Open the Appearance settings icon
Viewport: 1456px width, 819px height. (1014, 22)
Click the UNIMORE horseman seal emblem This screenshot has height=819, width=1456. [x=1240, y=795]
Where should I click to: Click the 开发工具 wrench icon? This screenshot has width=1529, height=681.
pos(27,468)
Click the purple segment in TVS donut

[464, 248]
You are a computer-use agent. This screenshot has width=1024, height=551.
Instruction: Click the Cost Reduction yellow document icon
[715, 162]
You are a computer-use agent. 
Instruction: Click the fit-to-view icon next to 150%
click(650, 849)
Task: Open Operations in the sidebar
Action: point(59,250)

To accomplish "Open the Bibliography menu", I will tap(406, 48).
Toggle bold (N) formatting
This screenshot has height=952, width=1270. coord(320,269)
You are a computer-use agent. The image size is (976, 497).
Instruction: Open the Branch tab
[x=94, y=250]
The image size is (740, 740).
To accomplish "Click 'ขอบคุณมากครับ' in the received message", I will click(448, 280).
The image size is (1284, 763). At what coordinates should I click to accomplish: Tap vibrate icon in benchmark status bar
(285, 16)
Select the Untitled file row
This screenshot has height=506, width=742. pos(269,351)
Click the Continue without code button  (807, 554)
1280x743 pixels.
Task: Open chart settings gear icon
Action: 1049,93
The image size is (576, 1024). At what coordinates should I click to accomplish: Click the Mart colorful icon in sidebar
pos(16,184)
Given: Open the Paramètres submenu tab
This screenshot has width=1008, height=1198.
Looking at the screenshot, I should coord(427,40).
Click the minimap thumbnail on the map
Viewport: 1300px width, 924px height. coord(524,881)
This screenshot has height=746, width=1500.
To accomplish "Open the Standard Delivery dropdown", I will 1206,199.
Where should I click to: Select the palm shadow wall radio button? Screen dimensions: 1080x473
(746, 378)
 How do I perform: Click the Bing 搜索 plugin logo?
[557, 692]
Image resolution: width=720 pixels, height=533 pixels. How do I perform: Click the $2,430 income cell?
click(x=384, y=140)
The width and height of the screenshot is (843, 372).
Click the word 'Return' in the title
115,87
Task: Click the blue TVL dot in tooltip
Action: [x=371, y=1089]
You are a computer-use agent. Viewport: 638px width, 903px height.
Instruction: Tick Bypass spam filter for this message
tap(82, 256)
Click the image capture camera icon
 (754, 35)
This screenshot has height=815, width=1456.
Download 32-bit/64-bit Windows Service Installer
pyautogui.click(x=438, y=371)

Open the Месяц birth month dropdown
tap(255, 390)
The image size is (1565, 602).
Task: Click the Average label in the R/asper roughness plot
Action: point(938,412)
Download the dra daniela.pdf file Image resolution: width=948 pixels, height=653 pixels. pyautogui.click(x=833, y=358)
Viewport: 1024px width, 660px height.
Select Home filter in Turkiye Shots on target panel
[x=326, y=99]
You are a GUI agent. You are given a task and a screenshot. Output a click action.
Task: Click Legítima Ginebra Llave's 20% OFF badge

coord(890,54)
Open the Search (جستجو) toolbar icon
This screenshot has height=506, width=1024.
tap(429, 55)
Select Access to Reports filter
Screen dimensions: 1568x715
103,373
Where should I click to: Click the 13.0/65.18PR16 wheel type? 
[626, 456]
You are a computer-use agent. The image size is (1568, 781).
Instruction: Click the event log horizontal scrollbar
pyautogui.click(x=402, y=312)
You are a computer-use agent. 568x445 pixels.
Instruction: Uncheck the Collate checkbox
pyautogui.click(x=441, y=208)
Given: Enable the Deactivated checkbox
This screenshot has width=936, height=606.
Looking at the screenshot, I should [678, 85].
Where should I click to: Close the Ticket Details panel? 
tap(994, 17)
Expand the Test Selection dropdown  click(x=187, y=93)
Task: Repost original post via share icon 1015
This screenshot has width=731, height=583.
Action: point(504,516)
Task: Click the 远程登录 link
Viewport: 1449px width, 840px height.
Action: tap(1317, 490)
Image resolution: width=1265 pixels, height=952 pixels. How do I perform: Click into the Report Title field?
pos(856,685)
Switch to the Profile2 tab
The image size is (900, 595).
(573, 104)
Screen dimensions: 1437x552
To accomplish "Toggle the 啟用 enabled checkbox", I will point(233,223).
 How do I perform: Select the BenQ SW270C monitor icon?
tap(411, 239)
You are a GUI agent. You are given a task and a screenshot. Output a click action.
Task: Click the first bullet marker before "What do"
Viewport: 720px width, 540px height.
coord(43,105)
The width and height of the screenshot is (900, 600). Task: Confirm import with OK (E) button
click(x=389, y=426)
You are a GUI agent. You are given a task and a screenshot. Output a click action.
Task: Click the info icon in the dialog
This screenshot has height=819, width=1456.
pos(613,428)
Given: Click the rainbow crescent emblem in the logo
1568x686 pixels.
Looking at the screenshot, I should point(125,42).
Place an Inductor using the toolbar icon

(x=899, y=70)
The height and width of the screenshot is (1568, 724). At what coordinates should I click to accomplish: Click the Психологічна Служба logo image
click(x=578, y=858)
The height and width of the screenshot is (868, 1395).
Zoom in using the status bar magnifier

:::::

Pick out each line of the material above that contains the word "will".

To accomplish "Open the Bibliography menu", I will tap(406, 48).
To accomplish "Click 'ขอบคุณมากครับ' in the received message", I will click(448, 280).
To accomplish "Open the Standard Delivery dropdown", I will 1206,199.
To accomplish "Toggle the 啟用 enabled checkbox", I will point(233,223).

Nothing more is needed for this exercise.